Remoer os erros do passado é prática de auto açoite. É barulho ensurdecedor no mais absoluto silêncio. Pesadelo antes do sono e total descrédito em qualquer novo fôlego. O pânico? A conta que sempre chega. Para os "Fora da Lei", vem alta, a preço de sangue. Jacó se sentiu assim. Induzido pela mãe que armou o circo, o caçula aceitou subir ao palco da tenda e trapacear seu velho pai. Tomou para si a bênção da primogenitura, mas também a maldição das culpas avassaladoras.

Pisou a moralidade sobre os destroços da família que soterrou. Saiu sem apagar a ira que havia acendido no irmão.

No calor do desespero, só a fuga lhe restou. Partiu sem rumo, sem prumo, vivendo, literalmente, cada dia como se fosse o último. O que ele não sabia é que muito antes de ter se tornado alvo do irmão, já tinha seu nome na lista de procurados por Deus.

Em meio a densas trevas, chorou, clamou e apagou. A própria Luz o respondeu.A escada dos sonhos conectou seu pedido de perdão ao favor imerecido do Criador. Sobre a rocha, o Senhor lapidava em seus lábios um novo motivo para sorrir.

E ainda que, por conclusão, divisão fosse transformada em reconciliação, Israel celebrou o abraço de Esaú como símbolo da vitória que existe em Cristo Jesus.
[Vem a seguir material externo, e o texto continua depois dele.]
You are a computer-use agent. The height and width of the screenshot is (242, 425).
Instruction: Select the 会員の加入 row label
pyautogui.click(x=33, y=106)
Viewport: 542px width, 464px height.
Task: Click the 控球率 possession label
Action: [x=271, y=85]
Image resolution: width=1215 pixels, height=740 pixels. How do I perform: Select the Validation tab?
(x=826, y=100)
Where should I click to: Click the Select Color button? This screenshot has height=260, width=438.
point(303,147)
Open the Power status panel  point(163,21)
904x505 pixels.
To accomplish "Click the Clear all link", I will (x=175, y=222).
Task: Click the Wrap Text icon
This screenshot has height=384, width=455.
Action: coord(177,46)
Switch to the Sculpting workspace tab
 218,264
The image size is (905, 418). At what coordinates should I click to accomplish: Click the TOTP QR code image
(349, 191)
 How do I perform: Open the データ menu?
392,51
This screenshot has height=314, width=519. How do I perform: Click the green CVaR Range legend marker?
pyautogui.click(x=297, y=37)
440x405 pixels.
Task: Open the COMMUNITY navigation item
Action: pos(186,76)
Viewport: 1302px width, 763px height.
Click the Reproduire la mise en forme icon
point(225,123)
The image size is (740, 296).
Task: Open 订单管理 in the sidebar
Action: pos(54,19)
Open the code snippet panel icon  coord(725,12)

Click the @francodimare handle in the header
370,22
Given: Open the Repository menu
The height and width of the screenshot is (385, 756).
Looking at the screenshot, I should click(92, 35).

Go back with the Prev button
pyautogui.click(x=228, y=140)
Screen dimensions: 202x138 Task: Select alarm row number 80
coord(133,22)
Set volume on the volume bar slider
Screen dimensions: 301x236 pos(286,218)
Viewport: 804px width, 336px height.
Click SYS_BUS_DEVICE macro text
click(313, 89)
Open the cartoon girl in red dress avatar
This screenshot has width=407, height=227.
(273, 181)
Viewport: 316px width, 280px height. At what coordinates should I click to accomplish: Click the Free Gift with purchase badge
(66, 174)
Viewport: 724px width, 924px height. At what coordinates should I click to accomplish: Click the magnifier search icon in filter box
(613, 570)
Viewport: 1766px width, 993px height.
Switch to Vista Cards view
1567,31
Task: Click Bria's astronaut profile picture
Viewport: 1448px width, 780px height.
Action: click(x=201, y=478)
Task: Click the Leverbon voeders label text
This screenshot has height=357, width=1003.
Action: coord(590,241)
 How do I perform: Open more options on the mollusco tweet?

Porque foi o Senhor que esgotou suas forças, rompeu suas lágrimas, desferiu-lhe a coxa, provou-lhe a fé. E o mais lindo é que, por meio dela, salvou-o de toda obscuridade do pecado.

Existe esperança para todo foragido. A cobrança já foi feita e o sangue derramado. Aceite hoje a Jesus que não em escada, mas em cruz, subiu e abriu os braços para lhe oferecer a redenção.